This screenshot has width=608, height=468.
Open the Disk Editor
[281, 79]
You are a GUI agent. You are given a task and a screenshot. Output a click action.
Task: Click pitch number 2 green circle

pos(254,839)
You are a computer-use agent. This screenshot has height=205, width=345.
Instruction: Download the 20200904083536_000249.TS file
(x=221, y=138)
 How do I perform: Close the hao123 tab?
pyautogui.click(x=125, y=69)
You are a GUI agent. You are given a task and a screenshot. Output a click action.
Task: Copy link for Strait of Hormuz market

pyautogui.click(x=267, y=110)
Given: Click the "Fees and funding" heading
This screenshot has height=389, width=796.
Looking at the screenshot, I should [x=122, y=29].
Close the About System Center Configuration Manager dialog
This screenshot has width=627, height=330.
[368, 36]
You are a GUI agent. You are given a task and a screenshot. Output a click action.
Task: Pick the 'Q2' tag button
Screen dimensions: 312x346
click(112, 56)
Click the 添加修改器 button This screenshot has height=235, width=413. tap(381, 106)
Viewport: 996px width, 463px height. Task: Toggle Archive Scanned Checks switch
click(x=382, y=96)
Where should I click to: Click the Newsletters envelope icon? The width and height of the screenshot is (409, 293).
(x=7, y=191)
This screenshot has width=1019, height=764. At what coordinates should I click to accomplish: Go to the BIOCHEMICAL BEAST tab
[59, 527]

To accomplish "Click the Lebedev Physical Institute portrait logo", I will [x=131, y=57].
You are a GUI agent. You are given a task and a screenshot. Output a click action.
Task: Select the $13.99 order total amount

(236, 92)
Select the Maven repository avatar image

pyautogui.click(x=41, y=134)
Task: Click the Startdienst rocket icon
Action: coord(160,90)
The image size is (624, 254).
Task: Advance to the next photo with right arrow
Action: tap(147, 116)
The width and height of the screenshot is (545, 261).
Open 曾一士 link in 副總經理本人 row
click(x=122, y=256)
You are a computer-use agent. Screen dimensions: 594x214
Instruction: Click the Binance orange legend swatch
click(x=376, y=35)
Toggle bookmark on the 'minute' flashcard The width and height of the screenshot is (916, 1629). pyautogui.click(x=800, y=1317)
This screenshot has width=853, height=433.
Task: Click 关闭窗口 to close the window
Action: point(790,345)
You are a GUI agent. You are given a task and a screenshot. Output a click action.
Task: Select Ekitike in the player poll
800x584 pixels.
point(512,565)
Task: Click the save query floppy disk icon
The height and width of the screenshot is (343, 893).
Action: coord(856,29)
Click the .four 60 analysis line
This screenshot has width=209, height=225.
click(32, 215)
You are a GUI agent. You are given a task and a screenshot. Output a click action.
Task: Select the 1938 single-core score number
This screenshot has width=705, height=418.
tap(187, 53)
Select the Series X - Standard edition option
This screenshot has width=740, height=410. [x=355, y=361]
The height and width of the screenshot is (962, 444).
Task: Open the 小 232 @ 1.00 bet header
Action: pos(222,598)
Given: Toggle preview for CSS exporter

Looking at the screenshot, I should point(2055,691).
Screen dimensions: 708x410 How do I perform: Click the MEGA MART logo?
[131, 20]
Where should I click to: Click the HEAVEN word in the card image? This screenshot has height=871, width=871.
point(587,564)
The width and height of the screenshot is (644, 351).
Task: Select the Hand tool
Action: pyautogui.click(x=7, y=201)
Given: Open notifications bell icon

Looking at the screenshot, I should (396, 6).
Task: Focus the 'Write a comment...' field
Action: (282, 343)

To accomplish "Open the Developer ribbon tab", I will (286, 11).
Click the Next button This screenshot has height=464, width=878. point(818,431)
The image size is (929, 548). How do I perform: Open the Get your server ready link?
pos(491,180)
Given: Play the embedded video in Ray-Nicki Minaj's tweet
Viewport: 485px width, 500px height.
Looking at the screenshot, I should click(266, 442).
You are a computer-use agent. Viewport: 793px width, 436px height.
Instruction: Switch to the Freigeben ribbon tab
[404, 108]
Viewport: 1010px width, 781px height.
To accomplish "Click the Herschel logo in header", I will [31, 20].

* **Task objective**
Repeat the records above in full, character for character.

* **Your response**
This screenshot has width=608, height=468.
Open the Disk Editor
[281, 79]
You are a GUI agent. You are given a task and a screenshot. Output a click action.
Task: Click pitch number 2 green circle

pos(254,839)
You are a computer-use agent. This screenshot has height=205, width=345.
Instruction: Download the 20200904083536_000249.TS file
(x=221, y=138)
 How do I perform: Close the hao123 tab?
pyautogui.click(x=125, y=69)
You are a GUI agent. You are given a task and a screenshot. Output a click action.
Task: Copy link for Strait of Hormuz market

pyautogui.click(x=267, y=110)
Given: Click the "Fees and funding" heading
This screenshot has height=389, width=796.
Looking at the screenshot, I should [x=122, y=29].
Close the About System Center Configuration Manager dialog
This screenshot has width=627, height=330.
[368, 36]
You are a GUI agent. You are given a task and a screenshot. Output a click action.
Task: Pick the 'Q2' tag button
Screen dimensions: 312x346
click(112, 56)
Click the 添加修改器 button This screenshot has height=235, width=413. tap(381, 106)
Viewport: 996px width, 463px height. Task: Toggle Archive Scanned Checks switch
click(x=382, y=96)
Where should I click to: Click the Newsletters envelope icon? The width and height of the screenshot is (409, 293).
(x=7, y=191)
This screenshot has width=1019, height=764. At what coordinates should I click to accomplish: Go to the BIOCHEMICAL BEAST tab
[59, 527]

To accomplish "Click the Lebedev Physical Institute portrait logo", I will [x=131, y=57].
You are a GUI agent. You are given a task and a screenshot. Output a click action.
Task: Select the $13.99 order total amount

(236, 92)
Select the Maven repository avatar image

pyautogui.click(x=41, y=134)
Task: Click the Startdienst rocket icon
Action: coord(160,90)
The image size is (624, 254).
Task: Advance to the next photo with right arrow
Action: tap(147, 116)
The width and height of the screenshot is (545, 261).
Open 曾一士 link in 副總經理本人 row
click(x=122, y=256)
You are a computer-use agent. Screen dimensions: 594x214
Instruction: Click the Binance orange legend swatch
click(x=376, y=35)
Toggle bookmark on the 'minute' flashcard The width and height of the screenshot is (916, 1629). pyautogui.click(x=800, y=1317)
This screenshot has width=853, height=433.
Task: Click 关闭窗口 to close the window
Action: point(790,345)
You are a GUI agent. You are given a task and a screenshot. Output a click action.
Task: Select Ekitike in the player poll
800x584 pixels.
point(512,565)
Task: Click the save query floppy disk icon
The height and width of the screenshot is (343, 893).
Action: coord(856,29)
Click the .four 60 analysis line
This screenshot has width=209, height=225.
click(32, 215)
You are a GUI agent. You are given a task and a screenshot. Output a click action.
Task: Select the 1938 single-core score number
This screenshot has width=705, height=418.
tap(187, 53)
Select the Series X - Standard edition option
This screenshot has width=740, height=410. [x=355, y=361]
The height and width of the screenshot is (962, 444).
Task: Open the 小 232 @ 1.00 bet header
Action: pos(222,598)
Given: Toggle preview for CSS exporter

Looking at the screenshot, I should point(2055,691).
Screen dimensions: 708x410 How do I perform: Click the MEGA MART logo?
[131, 20]
Where should I click to: Click the HEAVEN word in the card image? This screenshot has height=871, width=871.
point(587,564)
The width and height of the screenshot is (644, 351).
Task: Select the Hand tool
Action: pyautogui.click(x=7, y=201)
Given: Open notifications bell icon

Looking at the screenshot, I should (396, 6).
Task: Focus the 'Write a comment...' field
Action: (282, 343)

To accomplish "Open the Developer ribbon tab", I will (286, 11).
Click the Next button This screenshot has height=464, width=878. point(818,431)
The image size is (929, 548). How do I perform: Open the Get your server ready link?
pos(491,180)
Given: Play the embedded video in Ray-Nicki Minaj's tweet
Viewport: 485px width, 500px height.
Looking at the screenshot, I should click(266, 442).
You are a computer-use agent. Viewport: 793px width, 436px height.
Instruction: Switch to the Freigeben ribbon tab
[404, 108]
Viewport: 1010px width, 781px height.
To accomplish "Click the Herschel logo in header", I will [31, 20].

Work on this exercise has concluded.